I tried my best to keep a smile on my face and be happy for my daughter, although I knew she could feel my sad energy anyway. I knew I needed to get out of this rut I was in.

Once we improved the latch, we turned a corner

Once my breast healed I tried again to latch Lavender. I used all types of resources online to make sure I was doing everything right and putting Lavender in the right position. Finally, we were able to get a good latch and I knew it immediately because it didn’t hurt while nursing!

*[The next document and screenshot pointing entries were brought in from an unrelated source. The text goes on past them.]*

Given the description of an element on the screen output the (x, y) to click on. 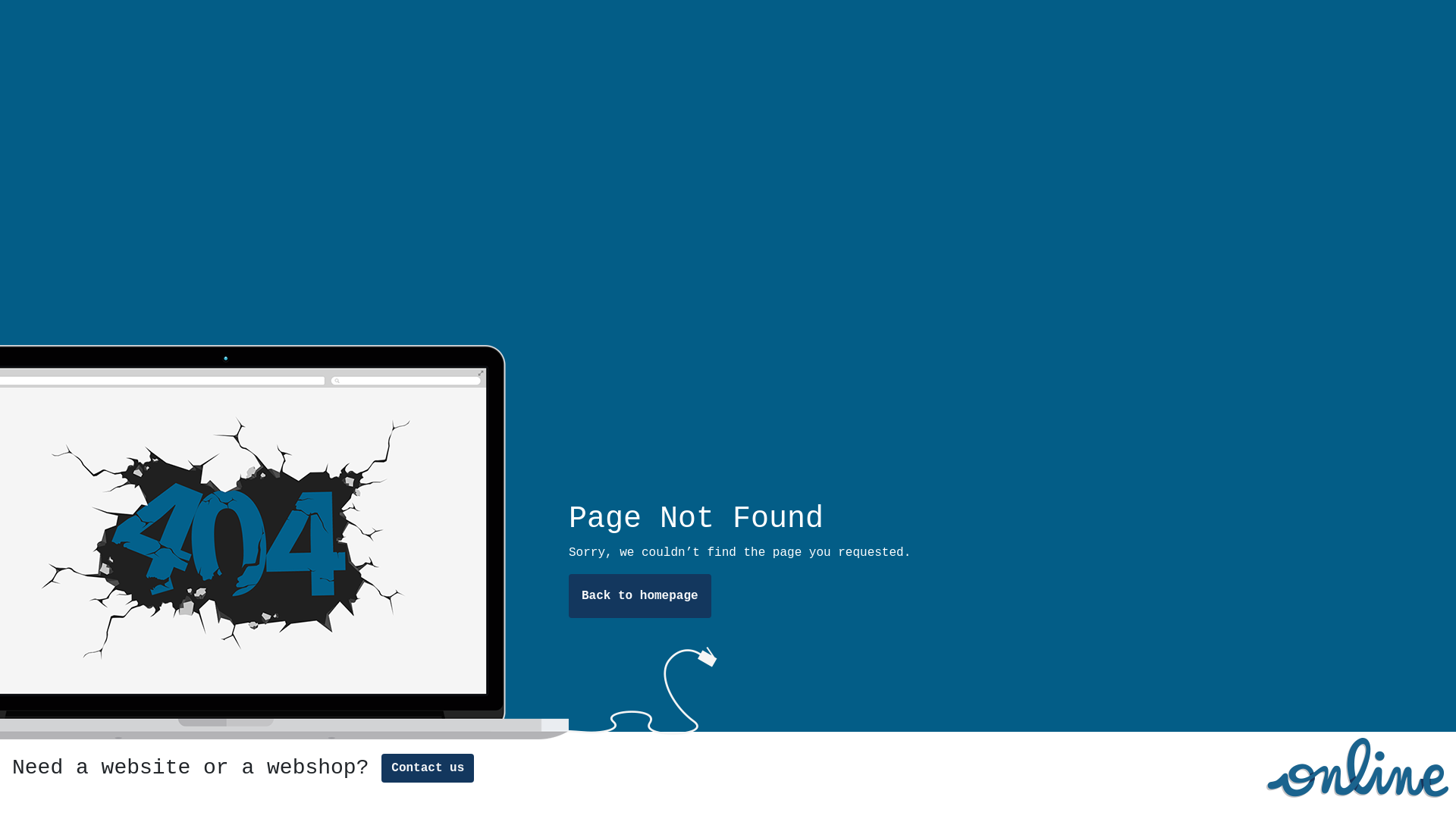
Back to homepage Element type: text (639, 596)
Contact us Element type: text (427, 767)
Given the description of an element on the screen output the (x, y) to click on. 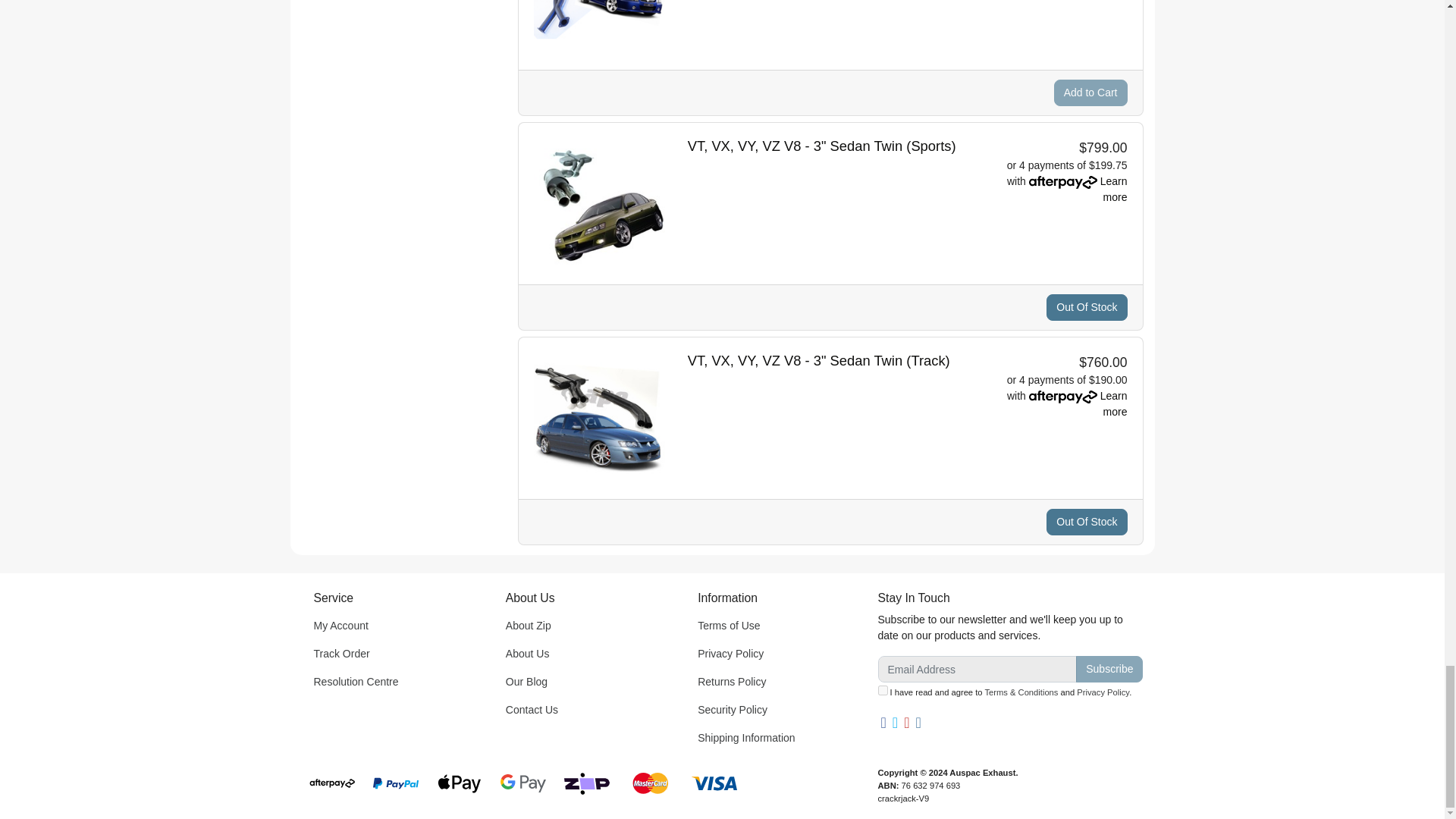
Subscribe (1108, 669)
y (882, 690)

I learned so much about getting a good latch from Youtube videos. It got me thinking how strange it was that no one in the hospital asked if I was breastfeeding. It wasn’t talked about and no lactation specialist came to talk to me or help either. I feel as though a specialist should be in the room right after birth to help and I believe this is why so many women don’t breastfeed because there isn’t that much support like there should be!

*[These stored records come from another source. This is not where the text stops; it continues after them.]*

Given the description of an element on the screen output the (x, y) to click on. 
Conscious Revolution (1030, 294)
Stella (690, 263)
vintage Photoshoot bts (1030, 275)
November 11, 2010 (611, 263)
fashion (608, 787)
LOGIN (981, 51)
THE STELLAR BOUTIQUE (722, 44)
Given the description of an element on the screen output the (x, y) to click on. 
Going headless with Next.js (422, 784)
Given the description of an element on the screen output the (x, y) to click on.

Did I need to start supplementing with formula?

Once my daughter got a good latch it felt amazing. I had finally figured it out! But of course, things don’t always go as you expect them to.

One night I remember trying to breastfeed my daughter but for some reason, she would not latch. I started to have this horrible feeling that I wasn’t producing enough for her. I was worried, confused, and angry. Over and over I’d whisper in her ear, “please baby stop crying”. But nothing would settle her and she wouldn’t latch on.

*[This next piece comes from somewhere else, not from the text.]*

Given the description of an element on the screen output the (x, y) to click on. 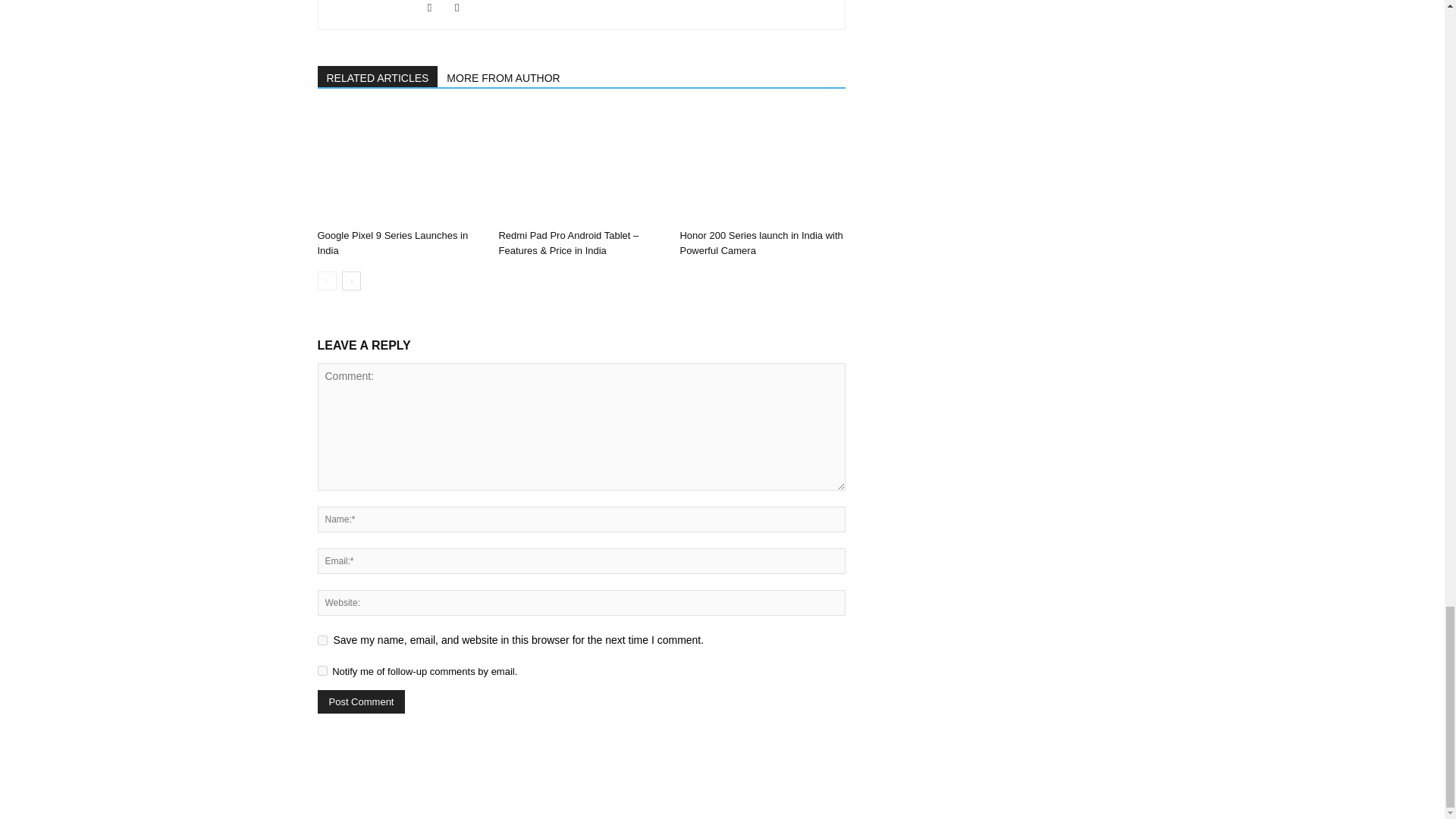
yes (321, 640)
subscribe (321, 670)
Post Comment (360, 701)
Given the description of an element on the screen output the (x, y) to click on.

I started to have this horrible feeling that I wasn’t producing enough for her. I was worried, confused, and angry. 

Alexus

I felt tempted when I looked over at those “just in case” formula bottles (what my nurse called it). Asking my husband “baby, should I?”, quickly followed by “I really don’t want to”. Of course, he didn’t understand why I didn’t want to use formula.

In the end, I found she was so fussy because she had bad gas and was over-tired. I was so glad I didn’t give in to those bottles in the moment, and instead listened to my baby’s signs. I knew that if I ended up giving her formula that my breastfeeding journey would come to an end. This would have left me so sad, especially after we were starting to get the hang of things.

My pumping sessions resulted in 2000 oz of milk

I got used to my routine of pumping sessions and had even got used to the sleep deprivation. I would pump on one side and nurse on the other. I did that until I had almost 2000 ounces in my deep freezer! I had built up an amazing milk supply that could be used for when when I had to go back to work (which ended up being postponed due to Covid). Then four months later my pump broke and I started hand expressions, until after a while Lavender was big enough to just feed on both sides and I didn’t have to pump anymore. This was such a relief.

I had built up an amazing milk supply that could be used for when when I had to go back to work 

Alexus

My journey at this point was amazing! I felt “powerful”. I had accomplished something that a lot of women can’t accomplish. I never gave up when I got let down and only was able to pump two ounces in a whole pumping session. I never gave up when I couldn’t sleep (while everyone else slept), or when my nipples were blistered and bleeding!

What’s next for us?

Now I’m just so pleased to have established a good amount of supply, and pumping is no longer necessary. I literally just pull my boob out and feed Lavender wherever we are!

However, the latest struggle is that at five months old my daughter now her first teeth and has started to bite down on my nipples. I keep telling her not to bite my nipple off!

I know we still have a long way to go but I am staying positive. I’m so grateful I even got this far, and the journey continuessssssssssss.